──────── DOCUMENT PASSAGE ────────

Figure 1. Simulated relative fluence of a 126 MeV primary antiprotons beam from the AD-4 beam line entering a water target. The contributions of secondary protons, pions, and neutrons along the beam axis are also shown. Heavier particles are not shown here since they would only be visible at the end of the primary beam trajectory, due to the linear scale on the ordinate axis.
The multiplicity of neutrons originating from stopping beams of antiprotons in various media was experimentally investigated by Polster et al. [Citation8], where the neutron energy spectrum was also characterized. From this reference it is possible to estimate that about 2 neutrons with energies above 1 keV are emitted per antiproton annihilation on a carbon ion. The neutron fluence calculated with FLUKA is approximately twice that of the antiproton fluence found in the annihilation peak, and dominates the fluence spectrum a few cm beyond the annihilation peak. Absolute neutron multiplicities from fast neutrons were also investigated by the AD-4 collaboration using neutron bubble detectors [Citation9], and were found to be in agreement with Polster et al. [Citation8], if accounting for the fact that the detectors used in the aforementioned reference also are sensitive to protons and pions. Still, we feel the need for an additional benchmark of the particle Monte Carlo code FLUKA for neutron production and transport. This is motivated by the discussion of the risk of secondary cancer induction by neutrons, which have very high relative biological effectiveness according to [Citation10], especially at low dose. Currently this is the subject of active investigations for other particle beam therapy modalities, and several detailed studies have been published during the last several years [Citation10–12].

────────

> TO DO
Extend the passage on neutron production by antiproton beams, picking up right after its final sentence.

──────── DATA SECTION ────────

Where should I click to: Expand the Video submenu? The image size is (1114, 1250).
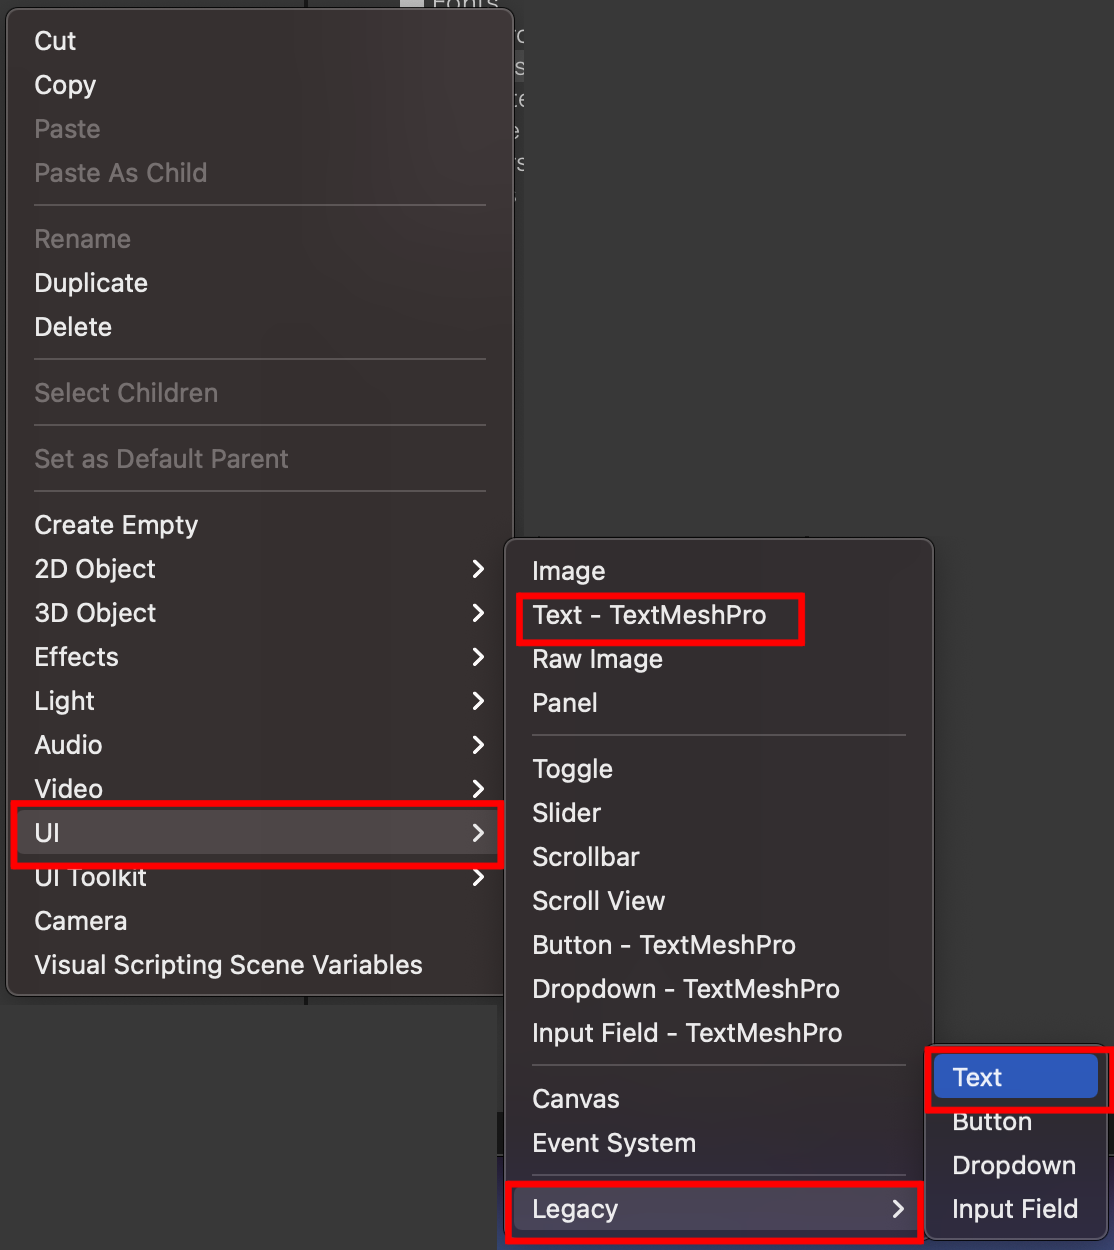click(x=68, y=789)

────────
──────── DATA SECTION ────────

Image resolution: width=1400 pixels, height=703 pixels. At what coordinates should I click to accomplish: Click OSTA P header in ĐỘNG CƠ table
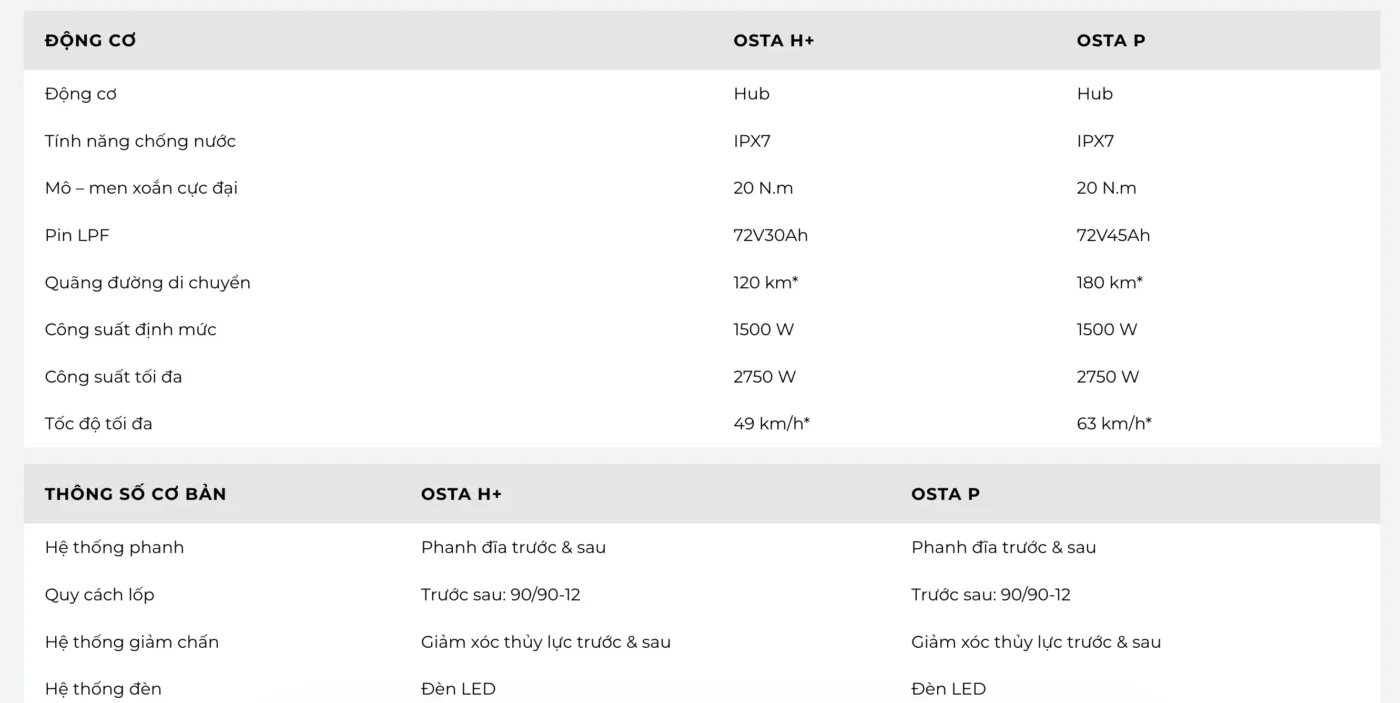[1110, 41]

────────
──────── DATA SECTION ────────

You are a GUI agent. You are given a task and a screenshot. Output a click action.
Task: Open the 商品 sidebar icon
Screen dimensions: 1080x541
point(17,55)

────────

> RESULT OF THE TASK
The individual components of the mixed particle-energy spectrum emanating from the antiproton annihilation vertex have different ranges. Most nuclei have short ranges of a few mm from the annihilation vertex, but light particles with high energies like protons, pions, neutrons, as well as photons contribute to the dose in the peripheral region. Charged pions and photons interact only weakly with the target atoms and have ranges long enough that they can mostly escape the patient. Thus, in a treatment situation, they would leave the body with little interaction. Also these are believed to exhibit low-LET properties similar to those of protons [Citation13]. The pion spectra shown in e.g. [Citation14] indicates that most pions will have energies well above 40 MeV. Since pions have the similar stopping power as protons, if one calculates the energy in MeV per nucleon mass, a 40 MeV pion will have the similar range as a 270 MeV proton, which is 44 cm in polystyrene, using the continuous slowing down approximation (CSDA). Neutrons on the other hand, are moderated by the phantom body to lower energies, and are therefore in this context considered to have an intermediate range. Less energetic protons and light nuclei emerging from the annihilation vertex, have a shorter range, but the most energetic ones are still expected at a distance of roughly 3 cm from the annihilation vertex inside a polystyrene phantom () and are partially also discussed in [Citation9]. In this paper we will show results from fluence determination experiments, which are aimed at characterizing the thermal neutrons found in the peripheral field inside a polystyrene phantom. The results are compared to Monte Carlo simulations and put in perspective with available literature on this subject.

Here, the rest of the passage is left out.